• Exercise directions
Retyping the records exactly, down to the last line, is the whole job.

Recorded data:
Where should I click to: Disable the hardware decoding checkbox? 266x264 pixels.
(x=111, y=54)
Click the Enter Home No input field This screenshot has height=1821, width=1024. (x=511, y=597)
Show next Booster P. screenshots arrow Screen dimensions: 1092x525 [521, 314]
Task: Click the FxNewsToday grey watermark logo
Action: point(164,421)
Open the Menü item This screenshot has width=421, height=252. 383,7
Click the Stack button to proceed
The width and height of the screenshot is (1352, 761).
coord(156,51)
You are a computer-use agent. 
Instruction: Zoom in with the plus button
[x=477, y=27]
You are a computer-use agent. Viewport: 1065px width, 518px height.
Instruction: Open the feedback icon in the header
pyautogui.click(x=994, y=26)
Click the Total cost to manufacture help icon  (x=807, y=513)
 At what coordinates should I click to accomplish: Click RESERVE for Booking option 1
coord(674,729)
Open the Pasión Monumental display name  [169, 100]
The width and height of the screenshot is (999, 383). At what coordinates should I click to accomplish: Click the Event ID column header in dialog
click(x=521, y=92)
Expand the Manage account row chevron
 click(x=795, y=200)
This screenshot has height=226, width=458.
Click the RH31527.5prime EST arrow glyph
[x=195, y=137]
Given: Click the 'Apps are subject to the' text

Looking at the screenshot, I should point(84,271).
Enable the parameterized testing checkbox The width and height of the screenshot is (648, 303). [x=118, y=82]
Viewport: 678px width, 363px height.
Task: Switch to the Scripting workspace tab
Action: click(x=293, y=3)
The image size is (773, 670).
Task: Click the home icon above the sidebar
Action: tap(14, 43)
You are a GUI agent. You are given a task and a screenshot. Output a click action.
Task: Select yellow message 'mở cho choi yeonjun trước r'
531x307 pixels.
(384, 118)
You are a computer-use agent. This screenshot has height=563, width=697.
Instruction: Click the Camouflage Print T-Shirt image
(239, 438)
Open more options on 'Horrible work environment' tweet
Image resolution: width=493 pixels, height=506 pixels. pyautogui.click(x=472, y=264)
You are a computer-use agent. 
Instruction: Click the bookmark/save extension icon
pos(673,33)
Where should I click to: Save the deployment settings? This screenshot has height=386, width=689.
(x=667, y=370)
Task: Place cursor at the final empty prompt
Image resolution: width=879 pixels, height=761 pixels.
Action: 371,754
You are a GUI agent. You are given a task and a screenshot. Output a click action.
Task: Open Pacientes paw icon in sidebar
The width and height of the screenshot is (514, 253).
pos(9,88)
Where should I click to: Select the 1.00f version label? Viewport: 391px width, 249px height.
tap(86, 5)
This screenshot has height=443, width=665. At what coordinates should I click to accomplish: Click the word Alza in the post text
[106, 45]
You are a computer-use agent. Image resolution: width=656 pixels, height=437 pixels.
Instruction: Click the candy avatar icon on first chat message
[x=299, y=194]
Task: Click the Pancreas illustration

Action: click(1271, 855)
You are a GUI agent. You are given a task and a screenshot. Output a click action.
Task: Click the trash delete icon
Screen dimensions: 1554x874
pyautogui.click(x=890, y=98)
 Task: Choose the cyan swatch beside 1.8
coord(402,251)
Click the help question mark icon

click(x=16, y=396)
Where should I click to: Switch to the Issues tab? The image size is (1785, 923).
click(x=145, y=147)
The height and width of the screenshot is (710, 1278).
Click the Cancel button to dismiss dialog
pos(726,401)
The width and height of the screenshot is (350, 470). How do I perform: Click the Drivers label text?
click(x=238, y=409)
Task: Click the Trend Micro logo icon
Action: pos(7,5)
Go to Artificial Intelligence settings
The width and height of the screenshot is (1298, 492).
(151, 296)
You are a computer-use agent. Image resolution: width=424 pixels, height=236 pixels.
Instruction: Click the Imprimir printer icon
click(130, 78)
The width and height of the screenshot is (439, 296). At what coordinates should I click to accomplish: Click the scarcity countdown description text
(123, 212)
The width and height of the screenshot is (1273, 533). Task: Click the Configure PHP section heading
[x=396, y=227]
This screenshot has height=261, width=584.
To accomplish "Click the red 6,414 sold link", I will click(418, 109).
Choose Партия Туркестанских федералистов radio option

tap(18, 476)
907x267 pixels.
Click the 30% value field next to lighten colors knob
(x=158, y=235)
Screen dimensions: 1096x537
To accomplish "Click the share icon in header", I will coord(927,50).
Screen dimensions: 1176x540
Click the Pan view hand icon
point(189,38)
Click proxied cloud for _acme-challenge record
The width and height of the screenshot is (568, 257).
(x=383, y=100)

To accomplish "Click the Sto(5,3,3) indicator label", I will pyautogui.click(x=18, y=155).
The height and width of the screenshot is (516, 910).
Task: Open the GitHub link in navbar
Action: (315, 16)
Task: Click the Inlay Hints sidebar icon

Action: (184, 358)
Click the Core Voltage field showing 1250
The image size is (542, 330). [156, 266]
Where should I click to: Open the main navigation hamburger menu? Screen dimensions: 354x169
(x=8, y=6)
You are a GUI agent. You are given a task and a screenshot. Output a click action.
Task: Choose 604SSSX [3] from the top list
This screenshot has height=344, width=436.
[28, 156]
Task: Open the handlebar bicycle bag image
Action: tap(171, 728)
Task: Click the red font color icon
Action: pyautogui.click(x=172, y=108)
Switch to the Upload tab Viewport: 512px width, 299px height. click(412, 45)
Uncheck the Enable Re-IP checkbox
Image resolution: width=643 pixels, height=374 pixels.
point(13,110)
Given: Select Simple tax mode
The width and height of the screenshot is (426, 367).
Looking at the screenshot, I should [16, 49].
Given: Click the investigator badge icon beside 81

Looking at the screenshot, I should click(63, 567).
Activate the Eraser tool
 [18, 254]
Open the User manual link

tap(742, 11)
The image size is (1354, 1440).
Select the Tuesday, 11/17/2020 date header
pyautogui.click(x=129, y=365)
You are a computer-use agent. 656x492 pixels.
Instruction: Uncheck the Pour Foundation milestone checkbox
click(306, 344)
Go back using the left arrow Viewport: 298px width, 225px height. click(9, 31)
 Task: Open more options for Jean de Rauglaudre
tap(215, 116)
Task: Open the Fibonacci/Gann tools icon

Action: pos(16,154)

• Task solution
Where should I click to: Disable the hardware decoding checkbox? 266x264 pixels.
(x=111, y=54)
Click the Enter Home No input field This screenshot has height=1821, width=1024. (x=511, y=597)
Show next Booster P. screenshots arrow Screen dimensions: 1092x525 [521, 314]
Task: Click the FxNewsToday grey watermark logo
Action: point(164,421)
Open the Menü item This screenshot has width=421, height=252. 383,7
Click the Stack button to proceed
The width and height of the screenshot is (1352, 761).
coord(156,51)
You are a computer-use agent. 
Instruction: Zoom in with the plus button
[x=477, y=27]
You are a computer-use agent. Viewport: 1065px width, 518px height.
Instruction: Open the feedback icon in the header
pyautogui.click(x=994, y=26)
Click the Total cost to manufacture help icon  (x=807, y=513)
 At what coordinates should I click to accomplish: Click RESERVE for Booking option 1
coord(674,729)
Open the Pasión Monumental display name  [169, 100]
The width and height of the screenshot is (999, 383). At what coordinates should I click to accomplish: Click the Event ID column header in dialog
click(x=521, y=92)
Expand the Manage account row chevron
 click(x=795, y=200)
This screenshot has height=226, width=458.
Click the RH31527.5prime EST arrow glyph
[x=195, y=137]
Given: Click the 'Apps are subject to the' text

Looking at the screenshot, I should point(84,271).
Enable the parameterized testing checkbox The width and height of the screenshot is (648, 303). [x=118, y=82]
Viewport: 678px width, 363px height.
Task: Switch to the Scripting workspace tab
Action: click(x=293, y=3)
The image size is (773, 670).
Task: Click the home icon above the sidebar
Action: tap(14, 43)
You are a GUI agent. You are given a task and a screenshot. Output a click action.
Task: Select yellow message 'mở cho choi yeonjun trước r'
531x307 pixels.
(384, 118)
You are a computer-use agent. This screenshot has height=563, width=697.
Instruction: Click the Camouflage Print T-Shirt image
(239, 438)
Open more options on 'Horrible work environment' tweet
Image resolution: width=493 pixels, height=506 pixels. pyautogui.click(x=472, y=264)
You are a computer-use agent. 
Instruction: Click the bookmark/save extension icon
pos(673,33)
Where should I click to: Save the deployment settings? This screenshot has height=386, width=689.
(x=667, y=370)
Task: Place cursor at the final empty prompt
Image resolution: width=879 pixels, height=761 pixels.
Action: 371,754
You are a GUI agent. You are given a task and a screenshot. Output a click action.
Task: Open Pacientes paw icon in sidebar
The width and height of the screenshot is (514, 253).
pos(9,88)
Where should I click to: Select the 1.00f version label? Viewport: 391px width, 249px height.
tap(86, 5)
This screenshot has height=443, width=665. At what coordinates should I click to accomplish: Click the word Alza in the post text
[106, 45]
You are a computer-use agent. Image resolution: width=656 pixels, height=437 pixels.
Instruction: Click the candy avatar icon on first chat message
[x=299, y=194]
Task: Click the Pancreas illustration

Action: click(1271, 855)
You are a GUI agent. You are given a task and a screenshot. Output a click action.
Task: Click the trash delete icon
Screen dimensions: 1554x874
pyautogui.click(x=890, y=98)
 Task: Choose the cyan swatch beside 1.8
coord(402,251)
Click the help question mark icon

click(x=16, y=396)
Where should I click to: Switch to the Issues tab? The image size is (1785, 923).
click(x=145, y=147)
The height and width of the screenshot is (710, 1278).
Click the Cancel button to dismiss dialog
pos(726,401)
The width and height of the screenshot is (350, 470). How do I perform: Click the Drivers label text?
click(x=238, y=409)
Task: Click the Trend Micro logo icon
Action: pos(7,5)
Go to Artificial Intelligence settings
The width and height of the screenshot is (1298, 492).
(151, 296)
You are a computer-use agent. Image resolution: width=424 pixels, height=236 pixels.
Instruction: Click the Imprimir printer icon
click(130, 78)
The width and height of the screenshot is (439, 296). At what coordinates should I click to accomplish: Click the scarcity countdown description text
(123, 212)
The width and height of the screenshot is (1273, 533). Task: Click the Configure PHP section heading
[x=396, y=227]
This screenshot has height=261, width=584.
To accomplish "Click the red 6,414 sold link", I will click(418, 109).
Choose Партия Туркестанских федералистов radio option

tap(18, 476)
907x267 pixels.
Click the 30% value field next to lighten colors knob
(x=158, y=235)
Screen dimensions: 1096x537
To accomplish "Click the share icon in header", I will coord(927,50).
Screen dimensions: 1176x540
Click the Pan view hand icon
point(189,38)
Click proxied cloud for _acme-challenge record
The width and height of the screenshot is (568, 257).
(x=383, y=100)

To accomplish "Click the Sto(5,3,3) indicator label", I will pyautogui.click(x=18, y=155).
The height and width of the screenshot is (516, 910).
Task: Open the GitHub link in navbar
Action: (315, 16)
Task: Click the Inlay Hints sidebar icon

Action: (184, 358)
Click the Core Voltage field showing 1250
The image size is (542, 330). [156, 266]
Where should I click to: Open the main navigation hamburger menu? Screen dimensions: 354x169
(x=8, y=6)
You are a GUI agent. You are given a task and a screenshot. Output a click action.
Task: Choose 604SSSX [3] from the top list
This screenshot has height=344, width=436.
[28, 156]
Task: Open the handlebar bicycle bag image
Action: tap(171, 728)
Task: Click the red font color icon
Action: pyautogui.click(x=172, y=108)
Switch to the Upload tab Viewport: 512px width, 299px height. click(412, 45)
Uncheck the Enable Re-IP checkbox
Image resolution: width=643 pixels, height=374 pixels.
point(13,110)
Given: Select Simple tax mode
The width and height of the screenshot is (426, 367).
Looking at the screenshot, I should [16, 49].
Given: Click the investigator badge icon beside 81

Looking at the screenshot, I should click(63, 567).
Activate the Eraser tool
 [18, 254]
Open the User manual link

tap(742, 11)
The image size is (1354, 1440).
Select the Tuesday, 11/17/2020 date header
pyautogui.click(x=129, y=365)
You are a computer-use agent. 656x492 pixels.
Instruction: Uncheck the Pour Foundation milestone checkbox
click(306, 344)
Go back using the left arrow Viewport: 298px width, 225px height. click(9, 31)
 Task: Open more options for Jean de Rauglaudre
tap(215, 116)
Task: Open the Fibonacci/Gann tools icon

Action: pos(16,154)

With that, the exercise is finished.